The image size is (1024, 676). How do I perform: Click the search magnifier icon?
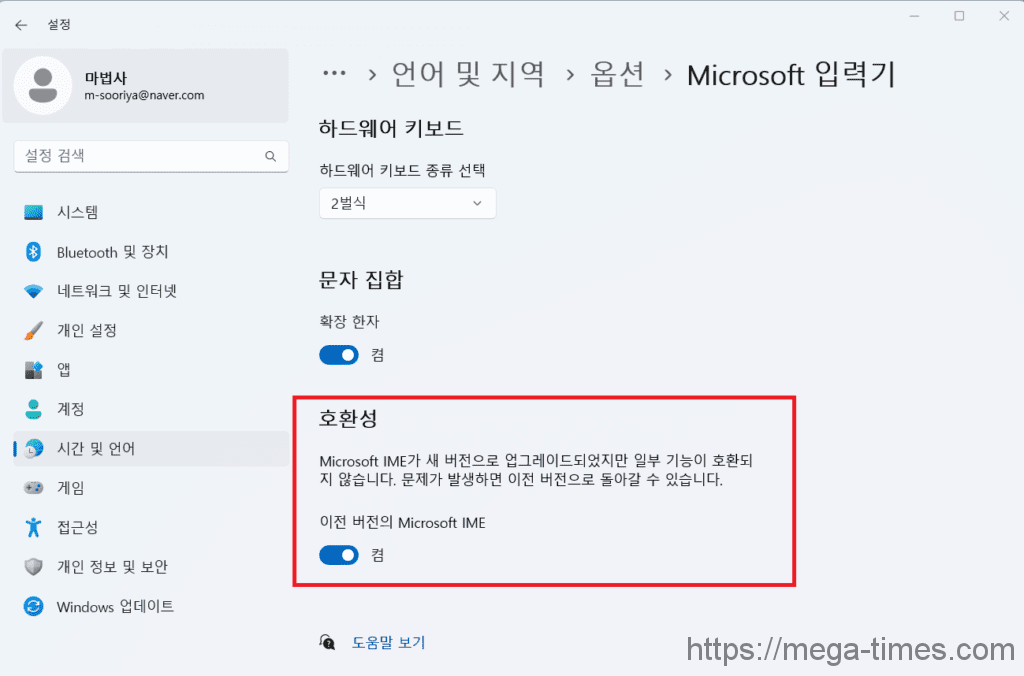coord(270,156)
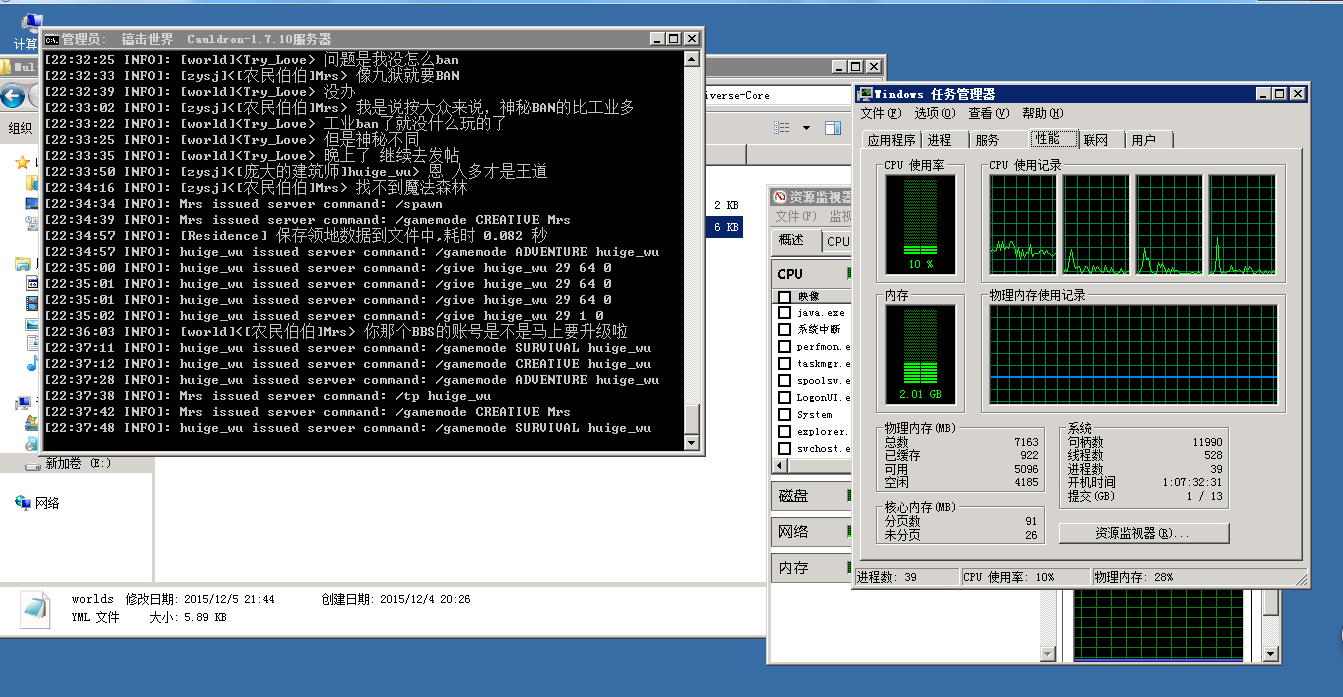Click the 资源监视器(R)... button
The width and height of the screenshot is (1343, 697).
click(1143, 534)
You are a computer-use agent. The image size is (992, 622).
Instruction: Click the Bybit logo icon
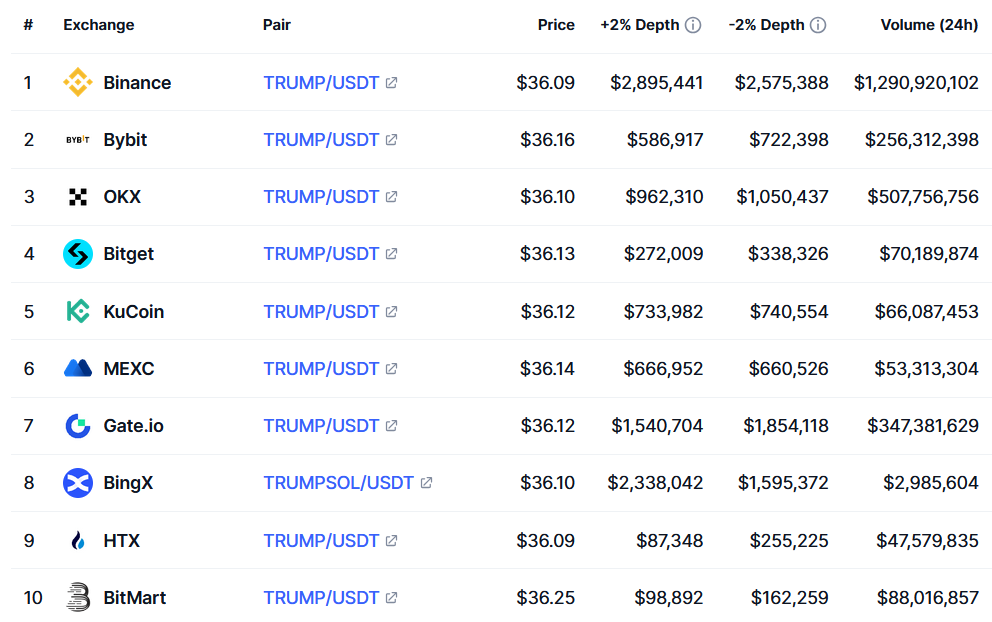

★ ★ ★

* _WHAT THE TASK REQUIRES_
Repeat the material above with "icon" switched to "symbol" and nothing else altered. Leave out the pictures.

* _FINISHED TASK_
The image size is (1024, 676). How do I perform: Click the search magnifier symbol?
coord(270,156)
Click the 资源监视器(R)... button
The width and height of the screenshot is (1343, 697).
click(1143, 534)
You are a computer-use agent. The image size is (992, 622).
Instruction: Click the Bybit logo symbol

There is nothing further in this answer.